**PROBLEM REQUIREMENTS:**
Rewrite everything from "Paul O'Neill is" down to "he was doing." in the passage on keystone habits, swapping "unshakeable" for "unwavering".

We want change and we want it fast. Why not? If you start to believe that there is a single answer to your happiness out there, wouldn't you sprint to it if you could? Of course, it's never been that simple. Happiness is not a destination, and there are pitfalls and dangers at every level. We're distracted by our habits - our hobbies, diets, enemies and upbringing. 

Charles Duhigg gives some hope with what he calls "keystone habits" in his best-selling book The Power of Habit. Of these powerful, select habits, Duhigg wrote that they "say that success doesn't depend on getting every single thing right but instead relies on identifying a few key priorities and fashioning them into powerful levers".  

Paul O'Neill is one of Duhigg's best examples. In 1987, O'Neill, a former successful government official, was asked to lead the transformation of Alcoa, one of the world's largest aluminum manufacturing companies. With unshakeable confidence, O'Neill took the CEO helm and demanded the entire international corporation make worker safety their number one priority. There was no talk of wages, profits, business relationships or parking spaces; O'Neill spoke only of safety and took steps at the most granular levels to make it happen. And he knew what he was doing.

**AVAILABLE DATA:**
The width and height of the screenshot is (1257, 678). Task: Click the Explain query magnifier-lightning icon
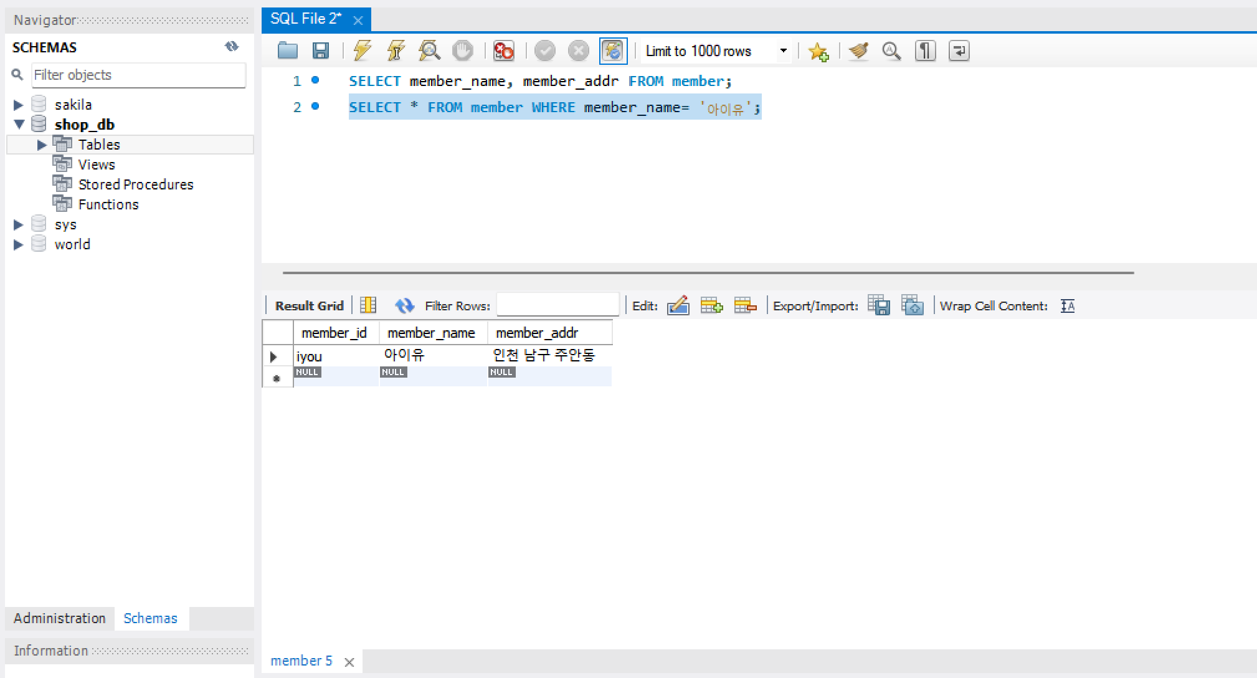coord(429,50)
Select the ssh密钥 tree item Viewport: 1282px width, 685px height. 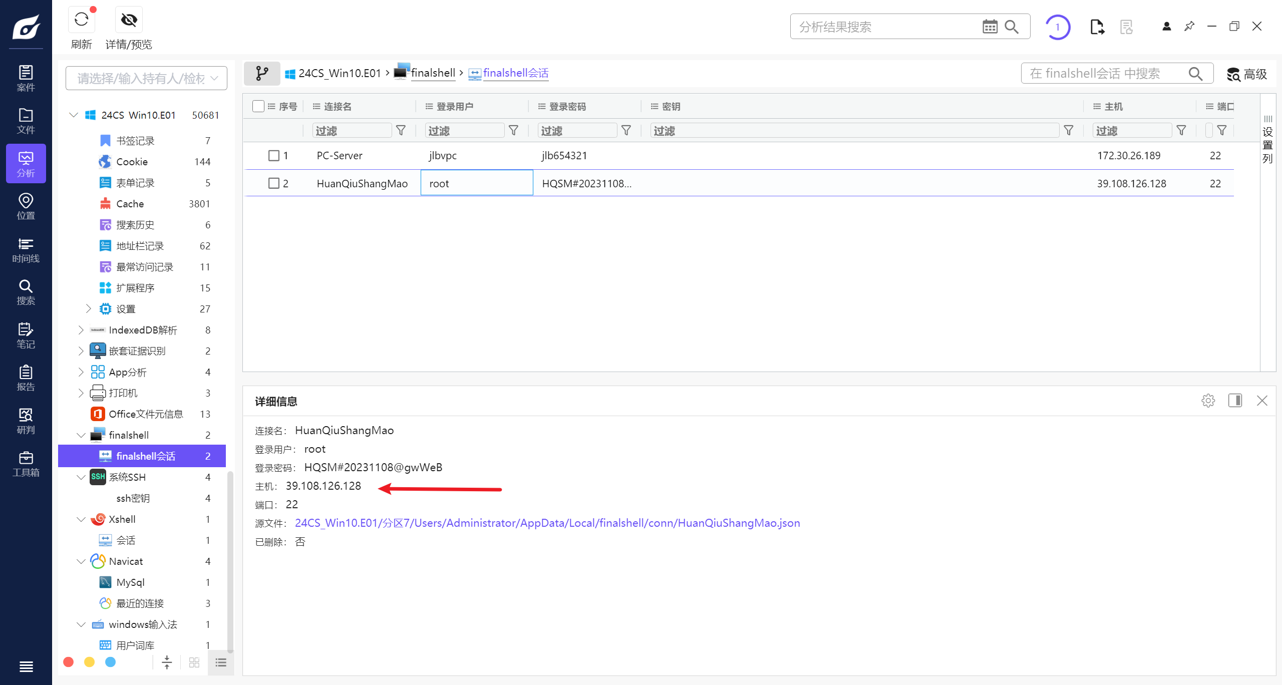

**ANSWER TO THIS EXERCISE:**
Paul O'Neill is one of Duhigg's best examples. In 1987, O'Neill, a former successful government official, was asked to lead the transformation of Alcoa, one of the world's largest aluminum manufacturing companies. With unwavering confidence, O'Neill took the CEO helm and demanded the entire international corporation make worker safety their number one priority. There was no talk of wages, profits, business relationships or parking spaces; O'Neill spoke only of safety and took steps at the most granular levels to make it happen. And he knew what he was doing.